In my case it's probably not immediately obvious at all. The one person closest to me I told has not been very sympathetic at all. She thinks I'm making too big a deal about it, that everyone has some kind of autistic trait. Maybe had my traits been more obvious she might have had a different uptake. I don't really know....
 
:
Tired of not knowing where I stand with people. Tired of being misinterpreted. Tired of being written off. Tired of not "feeling" the goodness and friendship people are trying to send my way (at least I think, or are they messing with me?), cause it's encoded in a language I can't speak or understand. Tired of feeling alone all the time. Tired of trying yet again to fit in and creating yet another embarrassing awkward trainwreck for myself and others. Tired of being judged stupid, when I'm really only socially stupid. Tired of being the butt of jokes. Tired of people distrusting me or being afraid of me cause I'm different (so I must be a psycho, right?) Tired of feeling like damaged goods. Tired of feeling like I've never grown up. I'm too old to fake it and kiss arse to avoid conflicts. I'm nearly 50, and therefore hold out no hope of improvement or ideas to improve things. I know better by now. I've tried everything. What will become of me? I don't want another 40 years of this. Really, I don't.

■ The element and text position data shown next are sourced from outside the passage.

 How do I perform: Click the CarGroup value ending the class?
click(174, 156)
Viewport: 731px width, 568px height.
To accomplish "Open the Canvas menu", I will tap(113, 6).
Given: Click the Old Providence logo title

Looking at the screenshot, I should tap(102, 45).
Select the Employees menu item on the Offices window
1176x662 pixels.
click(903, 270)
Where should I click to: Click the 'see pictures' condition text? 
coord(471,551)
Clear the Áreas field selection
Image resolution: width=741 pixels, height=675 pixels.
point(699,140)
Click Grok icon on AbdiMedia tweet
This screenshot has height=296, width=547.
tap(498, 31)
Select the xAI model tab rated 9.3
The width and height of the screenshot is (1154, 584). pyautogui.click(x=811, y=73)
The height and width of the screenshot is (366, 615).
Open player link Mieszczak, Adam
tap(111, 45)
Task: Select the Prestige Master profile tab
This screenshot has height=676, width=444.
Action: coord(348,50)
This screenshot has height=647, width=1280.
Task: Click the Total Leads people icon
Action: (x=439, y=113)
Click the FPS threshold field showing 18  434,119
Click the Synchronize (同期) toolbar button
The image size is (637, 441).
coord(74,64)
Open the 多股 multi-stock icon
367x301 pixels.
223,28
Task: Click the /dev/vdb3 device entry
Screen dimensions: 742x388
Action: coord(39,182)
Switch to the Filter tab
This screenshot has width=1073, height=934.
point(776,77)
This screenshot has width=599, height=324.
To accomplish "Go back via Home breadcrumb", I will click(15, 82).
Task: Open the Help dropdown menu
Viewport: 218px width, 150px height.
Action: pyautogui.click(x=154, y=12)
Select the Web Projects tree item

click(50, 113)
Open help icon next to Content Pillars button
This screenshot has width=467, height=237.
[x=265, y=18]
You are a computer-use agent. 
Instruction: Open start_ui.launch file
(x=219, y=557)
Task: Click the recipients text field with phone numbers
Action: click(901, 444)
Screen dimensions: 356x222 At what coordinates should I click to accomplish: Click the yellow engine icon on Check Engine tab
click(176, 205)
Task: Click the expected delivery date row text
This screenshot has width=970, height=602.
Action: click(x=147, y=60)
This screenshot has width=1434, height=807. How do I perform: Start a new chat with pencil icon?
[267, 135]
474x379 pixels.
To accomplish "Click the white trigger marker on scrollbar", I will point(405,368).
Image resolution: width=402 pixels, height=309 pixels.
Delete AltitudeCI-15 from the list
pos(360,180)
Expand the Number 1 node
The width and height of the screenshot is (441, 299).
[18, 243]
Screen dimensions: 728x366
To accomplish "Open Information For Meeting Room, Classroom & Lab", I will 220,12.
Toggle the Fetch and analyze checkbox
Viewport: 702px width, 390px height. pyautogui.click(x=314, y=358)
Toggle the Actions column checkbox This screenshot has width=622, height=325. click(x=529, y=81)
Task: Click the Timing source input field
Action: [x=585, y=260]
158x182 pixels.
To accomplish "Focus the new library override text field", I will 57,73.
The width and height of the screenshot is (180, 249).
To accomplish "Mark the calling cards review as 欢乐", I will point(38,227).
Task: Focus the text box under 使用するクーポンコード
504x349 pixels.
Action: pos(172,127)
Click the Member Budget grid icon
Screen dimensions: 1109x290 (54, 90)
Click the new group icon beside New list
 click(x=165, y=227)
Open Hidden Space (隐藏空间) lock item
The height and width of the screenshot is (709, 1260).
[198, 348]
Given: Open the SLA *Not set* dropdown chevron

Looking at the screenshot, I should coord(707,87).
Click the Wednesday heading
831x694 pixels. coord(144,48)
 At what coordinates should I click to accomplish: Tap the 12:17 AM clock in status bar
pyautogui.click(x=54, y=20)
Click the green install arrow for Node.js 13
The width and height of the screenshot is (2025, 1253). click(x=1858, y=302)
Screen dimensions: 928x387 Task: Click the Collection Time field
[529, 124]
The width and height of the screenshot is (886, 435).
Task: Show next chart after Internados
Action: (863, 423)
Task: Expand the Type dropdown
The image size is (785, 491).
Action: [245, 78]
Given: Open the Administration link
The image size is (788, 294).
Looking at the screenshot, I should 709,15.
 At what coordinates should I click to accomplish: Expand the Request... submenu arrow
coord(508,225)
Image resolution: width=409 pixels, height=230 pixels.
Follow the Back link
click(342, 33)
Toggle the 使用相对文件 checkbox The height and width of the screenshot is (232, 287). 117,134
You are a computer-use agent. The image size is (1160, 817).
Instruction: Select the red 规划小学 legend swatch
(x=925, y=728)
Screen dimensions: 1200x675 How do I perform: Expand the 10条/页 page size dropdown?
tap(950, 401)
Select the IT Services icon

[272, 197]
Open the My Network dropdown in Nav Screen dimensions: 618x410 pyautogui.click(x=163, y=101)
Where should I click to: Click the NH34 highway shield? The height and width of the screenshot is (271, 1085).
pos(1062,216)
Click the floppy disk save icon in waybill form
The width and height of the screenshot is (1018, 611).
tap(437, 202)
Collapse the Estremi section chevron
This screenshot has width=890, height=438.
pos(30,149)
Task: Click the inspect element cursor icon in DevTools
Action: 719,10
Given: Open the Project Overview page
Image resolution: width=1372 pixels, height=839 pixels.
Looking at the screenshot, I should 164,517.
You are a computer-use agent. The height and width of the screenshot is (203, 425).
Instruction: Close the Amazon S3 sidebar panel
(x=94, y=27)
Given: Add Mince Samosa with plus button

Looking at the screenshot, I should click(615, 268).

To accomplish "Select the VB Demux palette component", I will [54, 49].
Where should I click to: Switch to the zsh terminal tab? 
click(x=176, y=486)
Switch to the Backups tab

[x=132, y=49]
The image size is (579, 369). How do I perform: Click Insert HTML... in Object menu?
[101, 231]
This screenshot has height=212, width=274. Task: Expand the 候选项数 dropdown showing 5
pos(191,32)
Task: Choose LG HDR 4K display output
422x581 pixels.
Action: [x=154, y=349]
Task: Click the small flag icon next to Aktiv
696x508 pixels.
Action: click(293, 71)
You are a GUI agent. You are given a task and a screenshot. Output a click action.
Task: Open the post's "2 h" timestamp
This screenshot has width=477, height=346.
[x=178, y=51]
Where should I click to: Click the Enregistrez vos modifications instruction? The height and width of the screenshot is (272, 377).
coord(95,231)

Unfortunately it is our cross to bear, but im hearing ya. Being what we are, isolates us and shines a spotlight on us. I take solace in the fact that some of those people, that would judge me, are kidding themselves if they see themselves as representative of the normal world. Im loyal, speak the truth, and am accountable and make no excuses for what I am. If at the end of the day people ,find issue with me, in light of my admirable qualities, then those hypocrites have no place in my life. Those that find me abrupt or rude make no exceptions for my differences, which is why I make no effort to hide, what I am from them. I really hear you on this Nowwhat and there's not a lot I can say to make you feel better. Despite your condition, youve still managed to raise a family. Be proud of what you are and forgive yourself for what your not. My conversations with you have shown to you to be a worldly kind of guy with a kick ass sense of humour and an IQ to match. Its no wonder the NT world finds you intimidating. Lol
 
:Im loyal, speak the truth, and am accountable and make no excuses for what I am.l

I, too am flush with these denominations, but this quoin (nod to Neal Stephenson, here: read the Baroque Cycle) spends like monopoly money in the NT world where we are unlucky enough to be the minority.
 
I, too am flush with these denominations, but this quoin (nod to Neal Stephenson, here: read the Baroque Cycle) spends like monopoly money in the NT world where we are unlucky enough to be the minority.
A minority we may be, but when theyre in my world and need my help, and ive bought Mayfair and its got 5 hotels on it, they will be paying a premium
 
all of the above and IM not going to research for certain people they obviously have no appreciation and I'll be happy when they are irritated
Tired of not knowing where I stand with people. Tired of being misinterpreted. Tired of being written off. Tired of not "feeling" the goodness and friendship people are trying to send my way (at least I think, or are they messing with me?), cause it's encoded in a language I can't speak or understand. Tired of feeling alone all the time. Tired of trying yet again to fit in and creating yet another embarrassing awkward trainwreck for myself and others. Tired of being judged stupid, when I'm really only socially stupid. Tired of being the butt of jokes. Tired of people distrusting me or being afraid of me cause I'm different (so I must be a psycho, right?) Tired of feeling like damaged goods. Tired of feeling like I've never grown up. I'm too old to fake it and kiss arse to avoid conflicts. I'm nearly 50, and therefore hold out no hope of improvement or ideas to improve things. I know better by now. I've tried everything. What will become of me? I don't want another 40 years of this. Really, I don't.